手の中にしっくりと収まり、するすると書き進められる筆記具は作業効率を上げてくれるだけではなく、使う人間を面白いアイディアや企画へと導いてくれるような気がする。「ぺんてる」のサインペンもそのような筆記具として、作家やマスコミ人、クリエイターに愛用されてきた1本だ。その抜群の書き味のよさから、アメリカ大統領や宇宙飛行士までをも虜にしてしまったほど。今回は、そんなサインペンの魅力に迫ってみたいと思う。


日本よりアメリカでまずブレイク

サインペンが誕生したのは1963年のこと。当時はまだ字を書く道具といえば筆や万年筆という時代でマーキングペンというと先が太くて臭いのきつい油性マーカーがあるだけで、その用途はダンボールに送り先を書く場合など限られていたという。そこで、ぺんてるは「ハネやハライもできて筆に近い文字が書ける」「ノートのように薄い紙でも裏うつりしない」「臭いがしない」ペンを作ろうと一念発起。数年の開発期間を経て、ペン先が細くサラサラ書ける世界初の水性細字ペンを生み出した。

**提供記録**.
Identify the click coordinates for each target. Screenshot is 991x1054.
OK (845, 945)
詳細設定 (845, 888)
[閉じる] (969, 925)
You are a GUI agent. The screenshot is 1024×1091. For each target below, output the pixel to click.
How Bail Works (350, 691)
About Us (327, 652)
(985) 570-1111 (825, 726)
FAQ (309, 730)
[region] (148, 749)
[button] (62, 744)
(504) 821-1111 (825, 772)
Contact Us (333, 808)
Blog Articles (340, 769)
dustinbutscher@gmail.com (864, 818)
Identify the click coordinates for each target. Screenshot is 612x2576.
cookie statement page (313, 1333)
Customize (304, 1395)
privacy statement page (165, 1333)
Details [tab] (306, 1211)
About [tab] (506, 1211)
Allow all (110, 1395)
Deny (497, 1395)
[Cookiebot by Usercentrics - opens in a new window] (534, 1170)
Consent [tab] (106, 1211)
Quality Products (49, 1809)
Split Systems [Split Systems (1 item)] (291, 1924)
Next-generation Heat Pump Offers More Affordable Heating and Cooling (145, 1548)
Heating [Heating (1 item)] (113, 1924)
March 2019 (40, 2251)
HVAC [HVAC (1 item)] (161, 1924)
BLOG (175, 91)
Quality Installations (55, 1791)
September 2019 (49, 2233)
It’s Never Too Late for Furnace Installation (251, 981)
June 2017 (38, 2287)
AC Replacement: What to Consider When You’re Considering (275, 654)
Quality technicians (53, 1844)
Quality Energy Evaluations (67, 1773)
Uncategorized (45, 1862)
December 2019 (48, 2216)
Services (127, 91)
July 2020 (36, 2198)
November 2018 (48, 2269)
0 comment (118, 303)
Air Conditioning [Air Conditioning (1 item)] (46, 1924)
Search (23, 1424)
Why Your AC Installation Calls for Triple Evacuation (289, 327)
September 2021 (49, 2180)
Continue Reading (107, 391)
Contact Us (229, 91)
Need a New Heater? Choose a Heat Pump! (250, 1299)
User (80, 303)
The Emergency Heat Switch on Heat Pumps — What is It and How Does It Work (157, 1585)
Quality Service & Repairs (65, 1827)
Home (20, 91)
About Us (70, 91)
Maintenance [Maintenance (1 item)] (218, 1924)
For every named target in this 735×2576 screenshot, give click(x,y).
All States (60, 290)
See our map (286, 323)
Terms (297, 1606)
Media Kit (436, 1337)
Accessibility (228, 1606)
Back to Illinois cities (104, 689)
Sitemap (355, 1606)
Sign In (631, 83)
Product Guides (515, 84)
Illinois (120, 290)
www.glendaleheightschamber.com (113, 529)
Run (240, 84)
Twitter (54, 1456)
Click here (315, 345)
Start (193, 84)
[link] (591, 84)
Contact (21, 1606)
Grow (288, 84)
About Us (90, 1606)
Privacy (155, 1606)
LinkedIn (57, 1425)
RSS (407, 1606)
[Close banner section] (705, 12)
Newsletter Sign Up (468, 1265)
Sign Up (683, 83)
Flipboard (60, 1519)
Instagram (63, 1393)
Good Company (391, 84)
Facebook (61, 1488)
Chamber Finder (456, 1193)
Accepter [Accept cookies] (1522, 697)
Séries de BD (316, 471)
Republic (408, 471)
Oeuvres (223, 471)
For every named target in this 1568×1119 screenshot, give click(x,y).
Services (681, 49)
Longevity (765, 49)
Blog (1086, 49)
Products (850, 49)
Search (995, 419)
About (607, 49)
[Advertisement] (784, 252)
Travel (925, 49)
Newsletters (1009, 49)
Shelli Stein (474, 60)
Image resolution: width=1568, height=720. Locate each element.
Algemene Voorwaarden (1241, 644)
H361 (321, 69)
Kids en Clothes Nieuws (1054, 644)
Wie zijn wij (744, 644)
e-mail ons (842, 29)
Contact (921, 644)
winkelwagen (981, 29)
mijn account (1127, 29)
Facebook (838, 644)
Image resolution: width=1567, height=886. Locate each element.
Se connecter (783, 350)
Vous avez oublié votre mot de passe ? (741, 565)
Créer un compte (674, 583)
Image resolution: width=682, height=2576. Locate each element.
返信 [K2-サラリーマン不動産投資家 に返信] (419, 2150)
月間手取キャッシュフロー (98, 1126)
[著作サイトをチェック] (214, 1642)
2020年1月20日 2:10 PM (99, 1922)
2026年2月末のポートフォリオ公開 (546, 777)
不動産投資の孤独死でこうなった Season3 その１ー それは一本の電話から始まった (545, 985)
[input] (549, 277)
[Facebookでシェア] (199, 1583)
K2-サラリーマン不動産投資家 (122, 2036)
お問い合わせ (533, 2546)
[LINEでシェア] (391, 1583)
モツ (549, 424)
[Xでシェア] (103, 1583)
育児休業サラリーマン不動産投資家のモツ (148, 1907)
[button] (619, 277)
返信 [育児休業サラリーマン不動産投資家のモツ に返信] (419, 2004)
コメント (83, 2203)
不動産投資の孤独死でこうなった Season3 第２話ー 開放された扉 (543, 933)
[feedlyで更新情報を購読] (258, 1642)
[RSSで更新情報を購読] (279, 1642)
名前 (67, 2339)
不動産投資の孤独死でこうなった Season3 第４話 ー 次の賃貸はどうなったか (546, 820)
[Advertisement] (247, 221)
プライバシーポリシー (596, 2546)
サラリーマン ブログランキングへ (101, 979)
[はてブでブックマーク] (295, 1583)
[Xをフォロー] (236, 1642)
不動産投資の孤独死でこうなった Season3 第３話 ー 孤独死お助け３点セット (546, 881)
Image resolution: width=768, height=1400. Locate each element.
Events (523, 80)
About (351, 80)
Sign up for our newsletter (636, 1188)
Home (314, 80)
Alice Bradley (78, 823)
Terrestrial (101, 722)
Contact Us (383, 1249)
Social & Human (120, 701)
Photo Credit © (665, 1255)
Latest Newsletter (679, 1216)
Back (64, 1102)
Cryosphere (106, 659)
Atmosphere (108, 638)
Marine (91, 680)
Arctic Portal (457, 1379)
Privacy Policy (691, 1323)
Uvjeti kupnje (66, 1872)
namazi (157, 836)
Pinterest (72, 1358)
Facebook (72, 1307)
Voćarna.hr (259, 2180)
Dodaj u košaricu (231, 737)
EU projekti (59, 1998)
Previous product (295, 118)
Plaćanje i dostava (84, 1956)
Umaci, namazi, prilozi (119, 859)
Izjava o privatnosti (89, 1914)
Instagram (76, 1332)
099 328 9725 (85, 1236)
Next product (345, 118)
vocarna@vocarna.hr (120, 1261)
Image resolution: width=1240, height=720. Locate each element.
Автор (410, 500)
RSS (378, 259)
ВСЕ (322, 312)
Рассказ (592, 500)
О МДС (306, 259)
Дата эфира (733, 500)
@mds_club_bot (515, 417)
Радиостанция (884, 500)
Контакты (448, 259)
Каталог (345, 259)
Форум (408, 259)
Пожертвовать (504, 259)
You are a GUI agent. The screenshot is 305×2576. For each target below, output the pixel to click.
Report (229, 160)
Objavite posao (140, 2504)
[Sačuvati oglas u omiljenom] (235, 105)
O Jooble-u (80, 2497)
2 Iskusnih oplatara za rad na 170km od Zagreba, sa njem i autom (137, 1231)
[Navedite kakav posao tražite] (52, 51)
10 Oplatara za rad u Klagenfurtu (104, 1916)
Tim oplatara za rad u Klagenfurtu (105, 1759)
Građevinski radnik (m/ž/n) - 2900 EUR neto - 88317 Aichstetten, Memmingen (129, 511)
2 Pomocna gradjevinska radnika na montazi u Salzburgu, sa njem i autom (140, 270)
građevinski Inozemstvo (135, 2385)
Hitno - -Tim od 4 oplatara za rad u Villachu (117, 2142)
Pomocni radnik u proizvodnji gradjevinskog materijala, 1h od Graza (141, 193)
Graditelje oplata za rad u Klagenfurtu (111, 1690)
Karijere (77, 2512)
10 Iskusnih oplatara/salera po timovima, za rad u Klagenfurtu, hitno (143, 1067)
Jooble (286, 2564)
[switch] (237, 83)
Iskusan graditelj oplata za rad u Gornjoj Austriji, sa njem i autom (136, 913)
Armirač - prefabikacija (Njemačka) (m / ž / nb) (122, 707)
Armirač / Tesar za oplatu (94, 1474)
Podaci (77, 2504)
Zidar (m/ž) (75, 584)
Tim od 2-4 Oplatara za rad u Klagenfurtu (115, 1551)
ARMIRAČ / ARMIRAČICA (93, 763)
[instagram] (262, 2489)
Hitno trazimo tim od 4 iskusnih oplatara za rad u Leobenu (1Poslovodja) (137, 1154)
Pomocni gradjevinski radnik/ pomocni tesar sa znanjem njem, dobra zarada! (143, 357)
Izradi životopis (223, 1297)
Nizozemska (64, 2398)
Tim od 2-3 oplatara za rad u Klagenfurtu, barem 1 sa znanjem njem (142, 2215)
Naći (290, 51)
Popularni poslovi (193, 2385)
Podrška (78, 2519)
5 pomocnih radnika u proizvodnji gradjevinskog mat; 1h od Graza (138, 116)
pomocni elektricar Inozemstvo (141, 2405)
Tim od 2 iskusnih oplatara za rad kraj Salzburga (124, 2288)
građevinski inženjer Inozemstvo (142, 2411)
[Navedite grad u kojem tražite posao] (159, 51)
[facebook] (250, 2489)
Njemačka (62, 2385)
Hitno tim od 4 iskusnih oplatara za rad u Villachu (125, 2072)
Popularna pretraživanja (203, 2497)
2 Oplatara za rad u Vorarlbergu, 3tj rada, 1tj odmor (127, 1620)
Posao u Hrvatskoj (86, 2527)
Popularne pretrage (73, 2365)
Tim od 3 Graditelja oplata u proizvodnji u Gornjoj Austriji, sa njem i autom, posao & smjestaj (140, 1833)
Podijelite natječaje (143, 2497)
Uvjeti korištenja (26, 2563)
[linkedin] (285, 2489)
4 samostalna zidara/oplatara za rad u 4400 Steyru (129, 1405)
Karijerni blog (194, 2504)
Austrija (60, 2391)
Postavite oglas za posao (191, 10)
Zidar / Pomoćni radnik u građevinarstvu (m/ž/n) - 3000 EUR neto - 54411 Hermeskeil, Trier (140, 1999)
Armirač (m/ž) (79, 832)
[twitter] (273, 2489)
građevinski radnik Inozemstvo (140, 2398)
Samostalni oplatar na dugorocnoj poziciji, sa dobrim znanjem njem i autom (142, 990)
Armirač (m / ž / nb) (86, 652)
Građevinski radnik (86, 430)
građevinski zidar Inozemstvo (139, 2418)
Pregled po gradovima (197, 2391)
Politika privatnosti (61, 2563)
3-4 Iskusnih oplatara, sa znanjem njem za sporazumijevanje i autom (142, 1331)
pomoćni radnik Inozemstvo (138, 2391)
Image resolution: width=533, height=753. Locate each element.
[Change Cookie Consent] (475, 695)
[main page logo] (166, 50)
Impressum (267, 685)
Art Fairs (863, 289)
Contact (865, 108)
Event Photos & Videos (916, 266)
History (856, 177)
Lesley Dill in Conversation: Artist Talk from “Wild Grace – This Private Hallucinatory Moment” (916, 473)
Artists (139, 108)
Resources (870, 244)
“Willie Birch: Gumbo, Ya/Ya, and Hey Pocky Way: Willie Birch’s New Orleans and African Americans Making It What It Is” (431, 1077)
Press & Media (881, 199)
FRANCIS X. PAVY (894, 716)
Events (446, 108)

**依頼事項**.
[a] 本文中の「サインペンが誕生したのは1963年のこと。」という一文を英語に訳してください。
[b] 本文の「手の中にしっくりと収まり、す」から「の水性細字ペンを生み出した。」までのすべてを、一字一句違えずに再掲してください。
記録は本件の作業には一切関係いたしません。

**解答済み課題**.
[a] The sign pen came into being in 1963.

[b]
手の中にしっくりと収まり、するすると書き進められる筆記具は作業効率を上げてくれるだけではなく、使う人間を面白いアイディアや企画へと導いてくれるような気がする。「ぺんてる」のサインペンもそのような筆記具として、作家やマスコミ人、クリエイターに愛用されてきた1本だ。その抜群の書き味のよさから、アメリカ大統領や宇宙飛行士までをも虜にしてしまったほど。今回は、そんなサインペンの魅力に迫ってみたいと思う。


日本よりアメリカでまずブレイク

サインペンが誕生したのは1963年のこと。当時はまだ字を書く道具といえば筆や万年筆という時代でマーキングペンというと先が太くて臭いのきつい油性マーカーがあるだけで、その用途はダンボールに送り先を書く場合など限られていたという。そこで、ぺんてるは「ハネやハライもできて筆に近い文字が書ける」「ノートのように薄い紙でも裏うつりしない」「臭いがしない」ペンを作ろうと一念発起。数年の開発期間を経て、ペン先が細くサラサラ書ける世界初の水性細字ペンを生み出した。